In the New Cities, Future Ruins curatorial statement, Kroeber writes about the Western Sun Belt cities as ones that “often seem to be mistaken for their public image: a banal succession of box stores, cul-de-sacs, and retirement communities ignored on the way out of town to land art sites and desert utopias—too new and too manicured to merit engagement.” In an email interview, he explained further that, for him, this initiative is also about challenging these kinds of inherited biases.

While the idea of future ruins is not new (undoubtedly known to J.G. Ballard readers and studied urbanists alike), the convening exemplified its perceived lack of familiarity within the general public. From an attendee’s challenge to Kroeber about the meaning of the initiative title to a late night “Roast of Dallas” wherein local artist-comedians chided the organizers for their continuing use of obtuse terms, the rather academic approach to global crisis felt, at times, out of step with the immediacy of these questions within communities.

Major moments throughout the weekend presented communities as statistics, lived experiences as academic fodder, and dynamic challenges and successes as static images. For example, Cartographies: Visualizing Emergent Urban Forms, a small display of maps including a “game” wherein players contribute directly to the (arguably detrimental) growth of a virtual city; break out sessions with little to no time for discussion; and a bus tour with no printed map or information about the sites. Granted, much of this is inherently problematic in art and academia conference models but, being familiar with the work of some of the initiative organizers, I had higher hopes for more deeply considered public interfacings.

lauren woods, Poems on Various Subjects, Religious and Moral (Wheatley's Place), installation view at New Cities, Future Ruins. Jubilee Park and Community Center, Dallas. November 12, 2016. Photo: Kim Leeson.

lauren woods, Poems on Various Subjects, Religious and Moral (Wheatley’s Place), installation view at New Cities, Future Ruins. Jubilee Park and Community Center, Dallas. November 12, 2016. Photo: Kim Leeson.

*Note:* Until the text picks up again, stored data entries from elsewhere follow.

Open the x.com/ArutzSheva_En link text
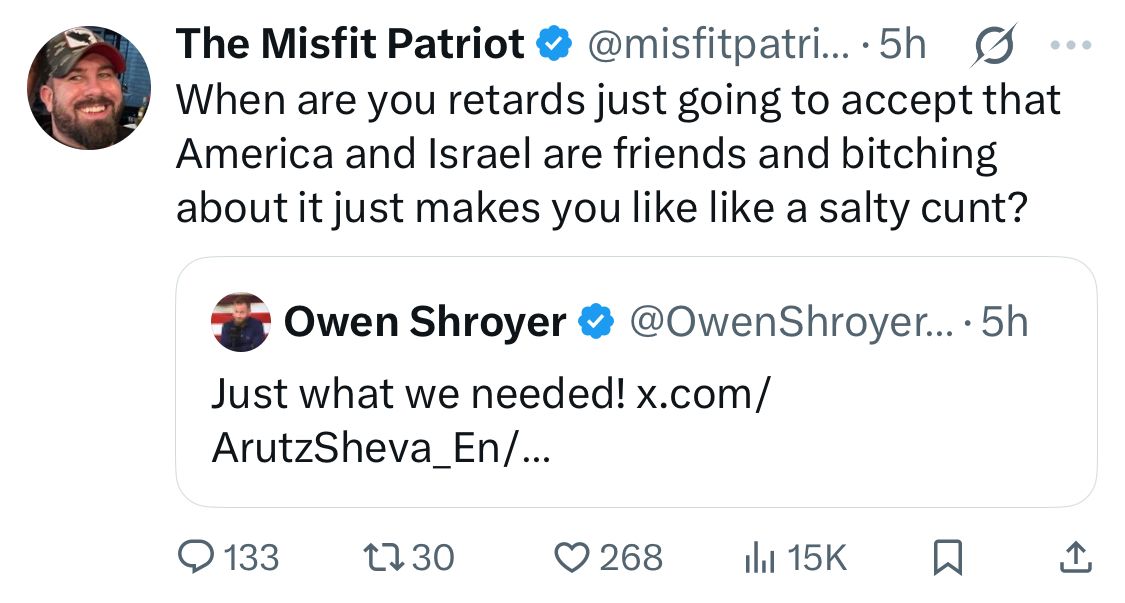click(x=490, y=422)
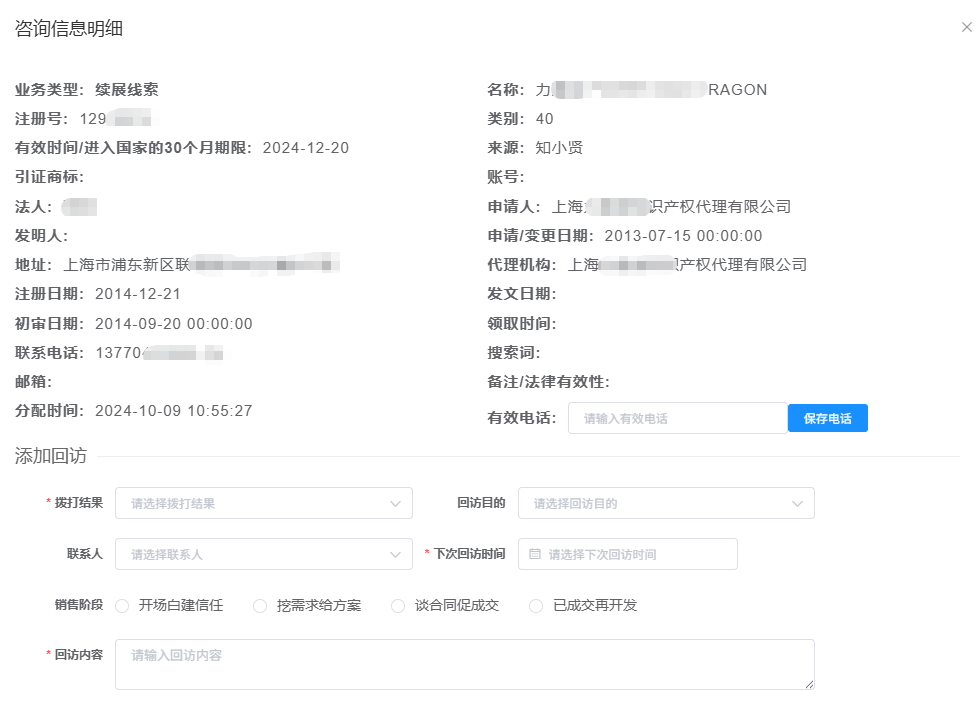The height and width of the screenshot is (701, 976).
Task: Open the 联系人 combo box
Action: (x=263, y=554)
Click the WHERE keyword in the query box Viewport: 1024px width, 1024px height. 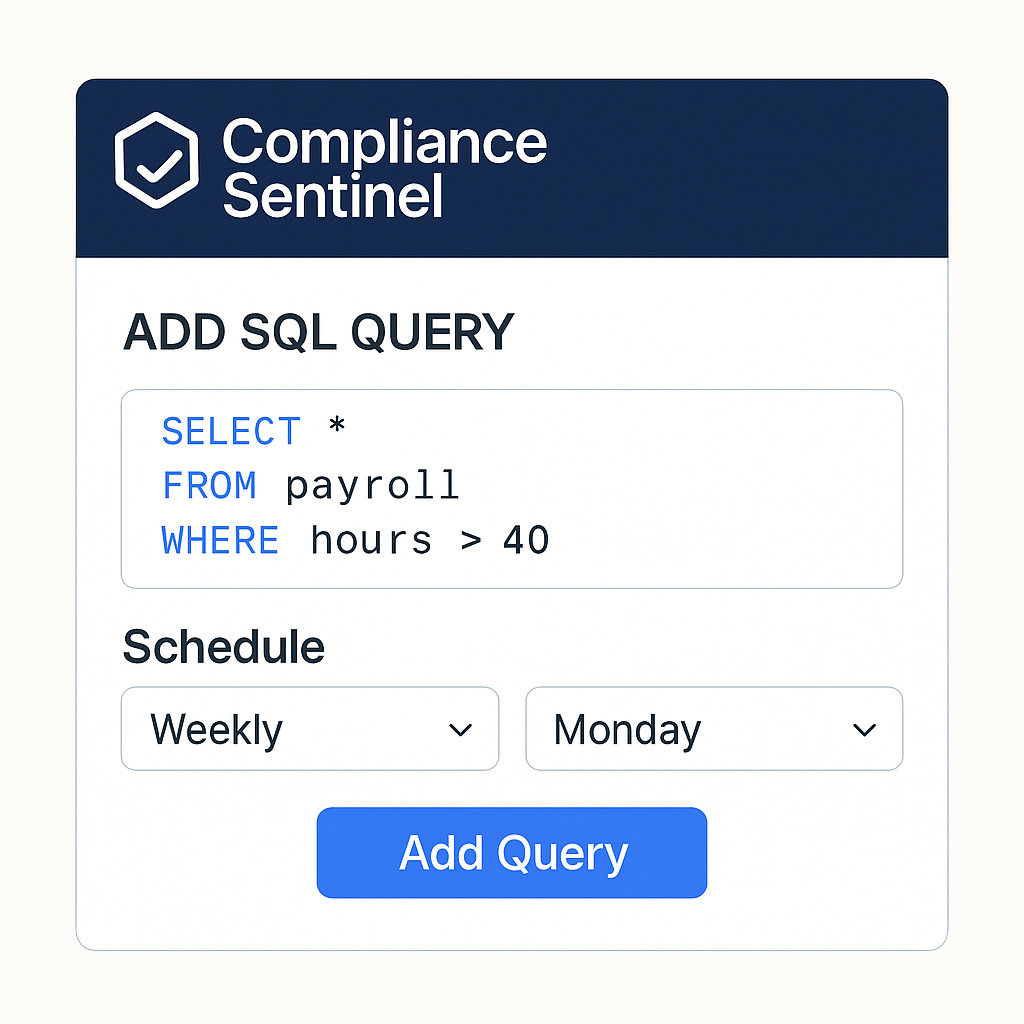pyautogui.click(x=220, y=540)
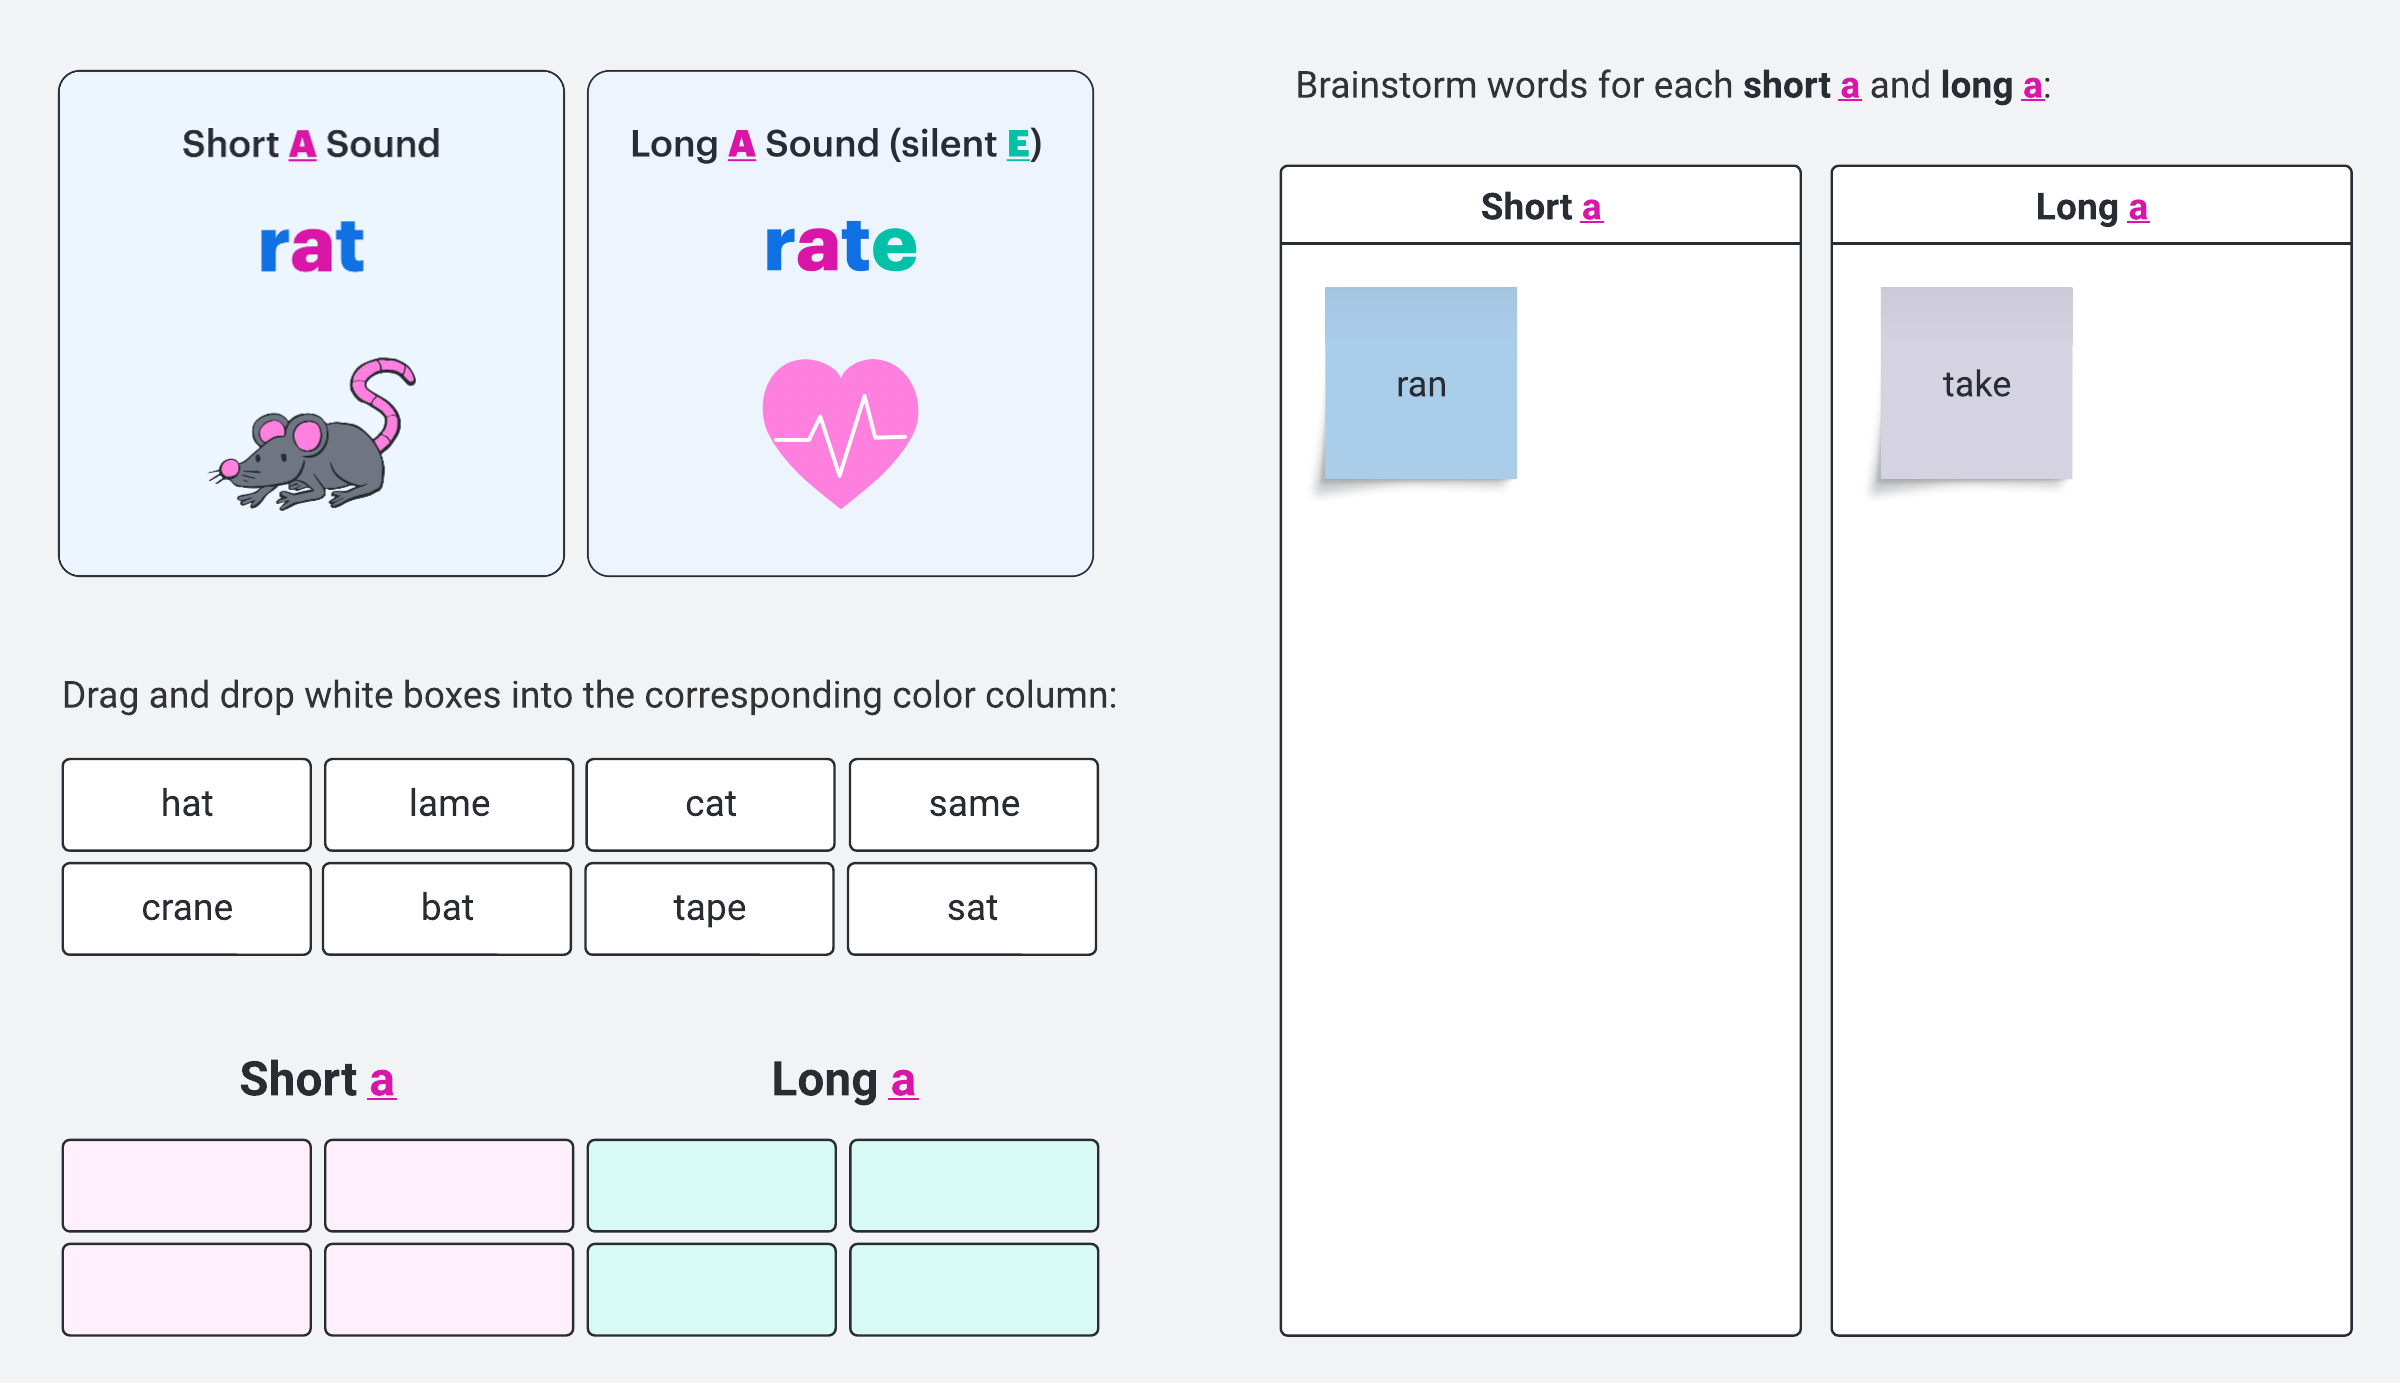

Weeks after the convening, what has stayed with me most about New Cities Future Ruins is Qatari-American artist, writer, and filmmaker Sophia Al-Maria’s somber pre-recorded presentation, peppered with her dark and honest humor. In a blog interview on the New Cities Future Ruins website, Al-Maria talks about Doha, the capital city of the state of Qatar, and her self-coined term Gulf Futurism. “How the world of extreme weather, ecological destitution, social inequality and an increasingly inhospitable (inferno-like) environment that already exists in the gulf is what everyone has to look forward to in all but the most northern of places…,” she writes. “It might seem the stuff of think-tank hypotheticals but we already live in a place where climate refugees end up in a line-up of laborers being fed to the machine of our Metropoli by a hovering white-clad 1%. And so for these and many other reasons it might be argued that this moment in the gulf is the place where the future is being defined, really just the eye of a great and spreading storm.”

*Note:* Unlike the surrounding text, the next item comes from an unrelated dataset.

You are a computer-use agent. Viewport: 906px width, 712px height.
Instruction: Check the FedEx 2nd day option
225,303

Within the context of New Cities, Future Ruins, Gulf Futurism is positioned as a case study in which we (Americans) have the privilege of measuring and defining a collective future that could be “better” than the harsh realities of life in a different region. The language around the initiative is worth noting: frontier, pioneer, re-imagine. Living in New Mexico, a Western Sun Belt state of important historical, cultural, geographical, and artistic complexities which the initiative has not yet addressed, I have grown increasingly aware of the de-humanizing, marginalizing effects of designers’ “transformation” and experimentation. Despite efforts to the contrary, the initiative’s fetishization of the legibility, imagery, and symbolism of the Western Sun Belt results in overlooking the individual, defining characteristics of not only each state, but the cities and diverse communities within. And, perhaps a subject of a different review, the relationship(s) between urban growth and rural decline.